# TASK
Pull out each line in the listing below that contains the word "height", copying those lines in full.

# PROVIDED ENTRIES
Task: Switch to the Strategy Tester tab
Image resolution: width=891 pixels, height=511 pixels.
...
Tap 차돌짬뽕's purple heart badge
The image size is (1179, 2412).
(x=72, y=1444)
--
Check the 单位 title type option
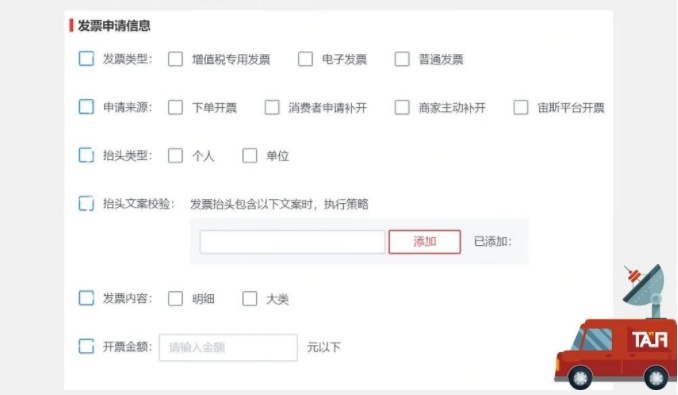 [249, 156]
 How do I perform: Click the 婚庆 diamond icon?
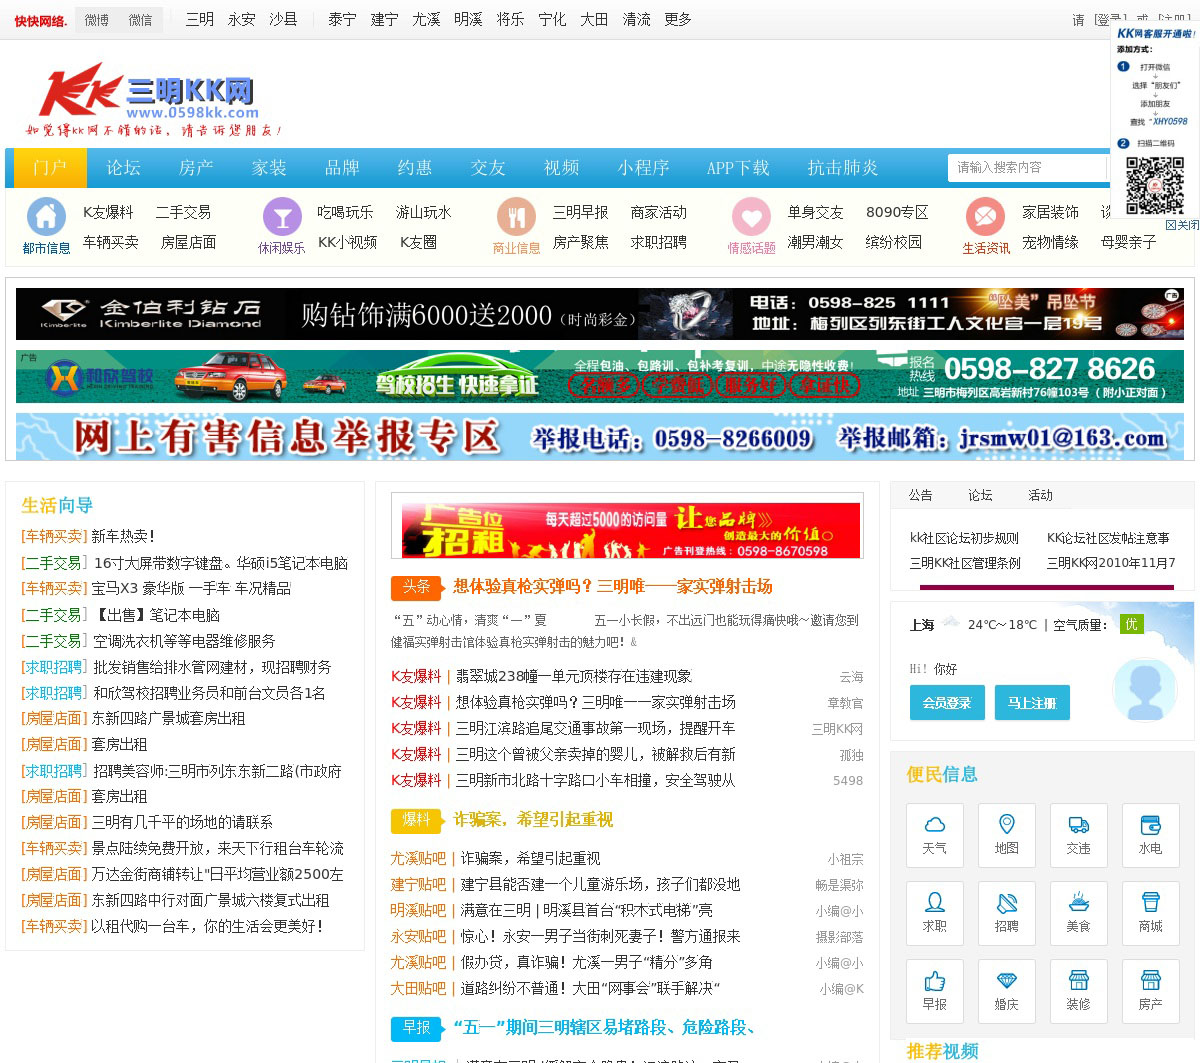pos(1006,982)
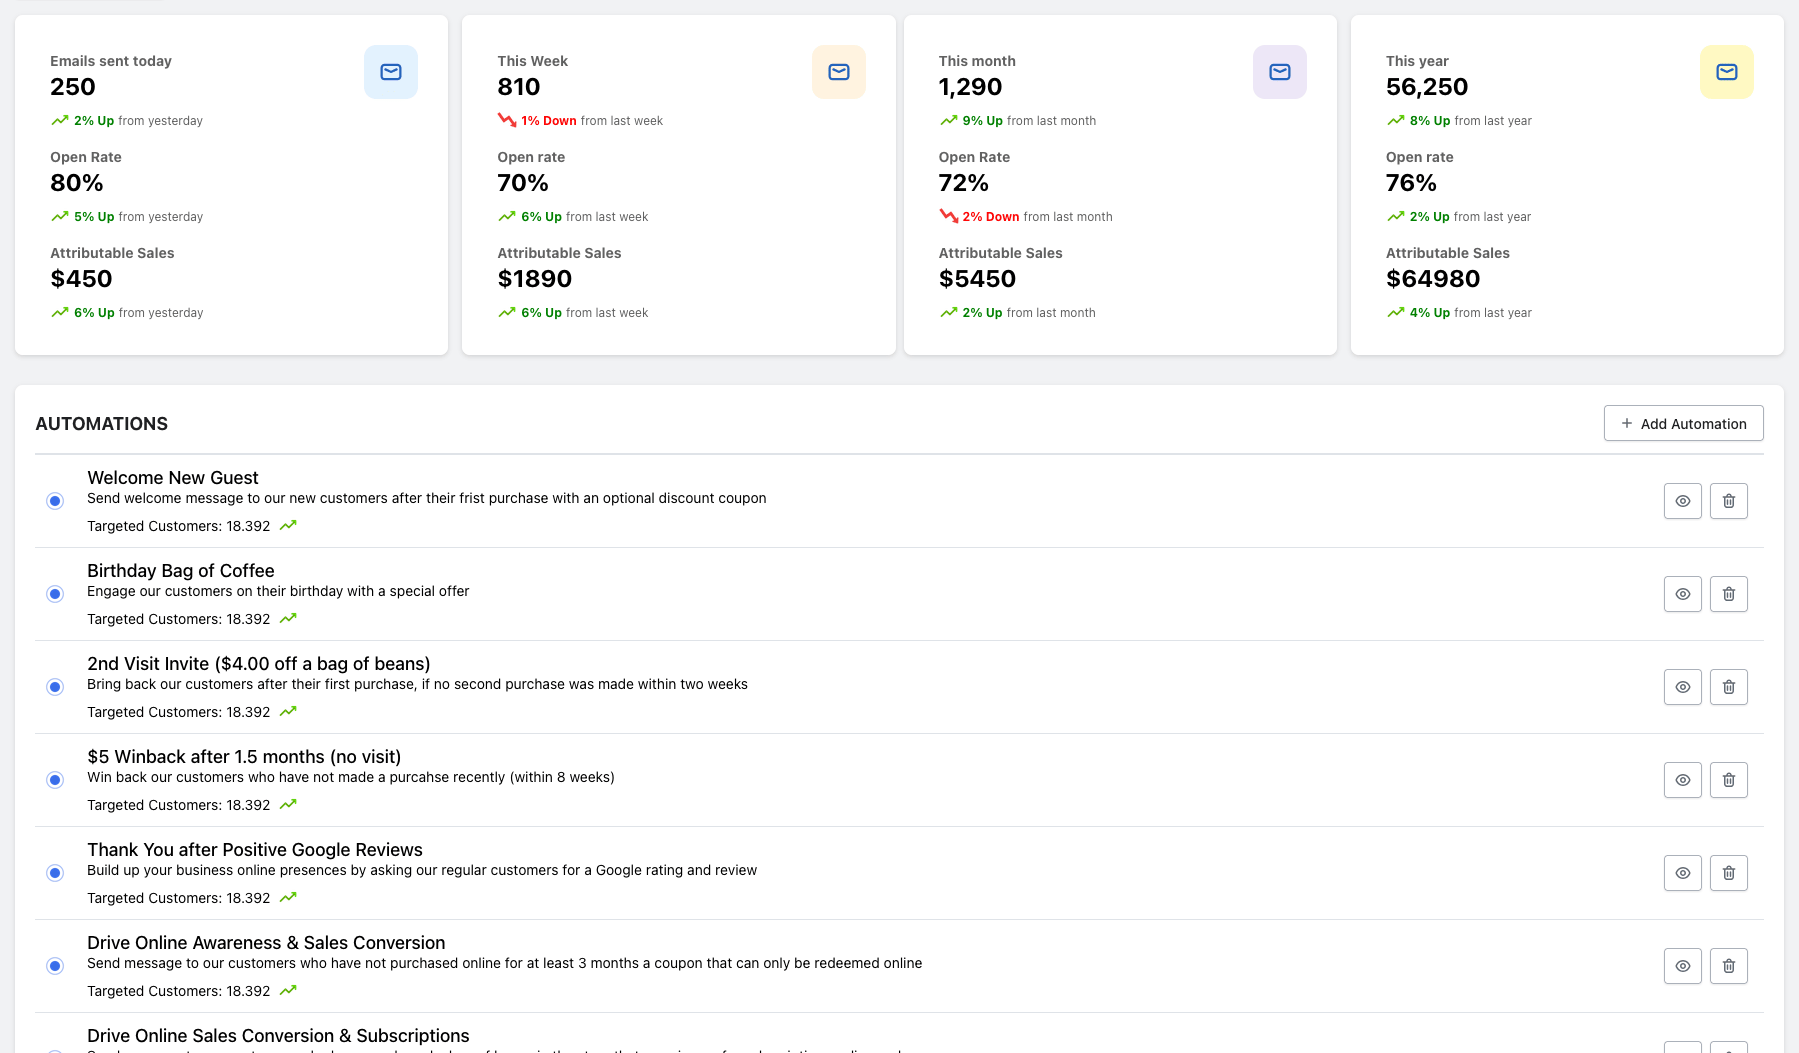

# CORRECT RESULT
Image resolution: width=891 pixels, height=511 pixels.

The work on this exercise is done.